# YOUR ASSIGNMENT:
Please repeat the entries below word for word, from the line with "Describe the element at coordinates (35, 138)" to the line with "language-select: Select Language English is", including both of those lines.

Segment Start: INPUT DATA

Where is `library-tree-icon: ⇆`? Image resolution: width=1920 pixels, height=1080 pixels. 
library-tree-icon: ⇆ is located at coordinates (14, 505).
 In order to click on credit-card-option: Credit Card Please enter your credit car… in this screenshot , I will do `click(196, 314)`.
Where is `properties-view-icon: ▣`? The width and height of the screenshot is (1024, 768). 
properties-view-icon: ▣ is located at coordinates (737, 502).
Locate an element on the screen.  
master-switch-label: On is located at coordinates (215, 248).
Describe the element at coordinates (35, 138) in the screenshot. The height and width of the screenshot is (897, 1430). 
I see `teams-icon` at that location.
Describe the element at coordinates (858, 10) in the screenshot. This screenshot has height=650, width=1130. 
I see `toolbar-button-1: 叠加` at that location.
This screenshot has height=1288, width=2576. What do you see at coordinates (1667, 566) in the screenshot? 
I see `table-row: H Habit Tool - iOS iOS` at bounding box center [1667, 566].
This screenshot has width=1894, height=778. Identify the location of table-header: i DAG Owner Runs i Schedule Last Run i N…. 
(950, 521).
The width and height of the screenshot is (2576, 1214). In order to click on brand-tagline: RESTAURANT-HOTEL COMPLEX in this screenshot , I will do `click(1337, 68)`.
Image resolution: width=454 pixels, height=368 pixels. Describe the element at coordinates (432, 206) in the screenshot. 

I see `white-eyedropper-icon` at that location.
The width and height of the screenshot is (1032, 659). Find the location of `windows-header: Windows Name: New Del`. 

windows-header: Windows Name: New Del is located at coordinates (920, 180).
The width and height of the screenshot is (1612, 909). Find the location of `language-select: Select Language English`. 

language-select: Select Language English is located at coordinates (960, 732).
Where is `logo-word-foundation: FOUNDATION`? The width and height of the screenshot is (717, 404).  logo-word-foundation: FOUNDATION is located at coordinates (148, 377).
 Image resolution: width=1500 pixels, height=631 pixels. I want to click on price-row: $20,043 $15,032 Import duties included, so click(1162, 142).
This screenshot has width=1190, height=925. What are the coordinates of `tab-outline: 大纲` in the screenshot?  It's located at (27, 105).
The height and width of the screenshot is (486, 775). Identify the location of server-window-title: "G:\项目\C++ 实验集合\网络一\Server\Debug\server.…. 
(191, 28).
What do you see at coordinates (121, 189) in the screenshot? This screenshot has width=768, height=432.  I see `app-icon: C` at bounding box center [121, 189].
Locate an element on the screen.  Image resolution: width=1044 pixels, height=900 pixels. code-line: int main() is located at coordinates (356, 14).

Segment End: INPUT DATA

# REPLY TO THE TASK:
Describe the element at coordinates (35, 138) in the screenshot. The height and width of the screenshot is (897, 1430). 
I see `teams-icon` at that location.
Describe the element at coordinates (858, 10) in the screenshot. This screenshot has height=650, width=1130. 
I see `toolbar-button-1: 叠加` at that location.
This screenshot has height=1288, width=2576. What do you see at coordinates (1667, 566) in the screenshot? 
I see `table-row: H Habit Tool - iOS iOS` at bounding box center [1667, 566].
This screenshot has width=1894, height=778. Identify the location of table-header: i DAG Owner Runs i Schedule Last Run i N…. 
(950, 521).
The width and height of the screenshot is (2576, 1214). In order to click on brand-tagline: RESTAURANT-HOTEL COMPLEX in this screenshot , I will do `click(1337, 68)`.
Image resolution: width=454 pixels, height=368 pixels. Describe the element at coordinates (432, 206) in the screenshot. 

I see `white-eyedropper-icon` at that location.
The width and height of the screenshot is (1032, 659). Find the location of `windows-header: Windows Name: New Del`. 

windows-header: Windows Name: New Del is located at coordinates (920, 180).
The width and height of the screenshot is (1612, 909). Find the location of `language-select: Select Language English`. 

language-select: Select Language English is located at coordinates (960, 732).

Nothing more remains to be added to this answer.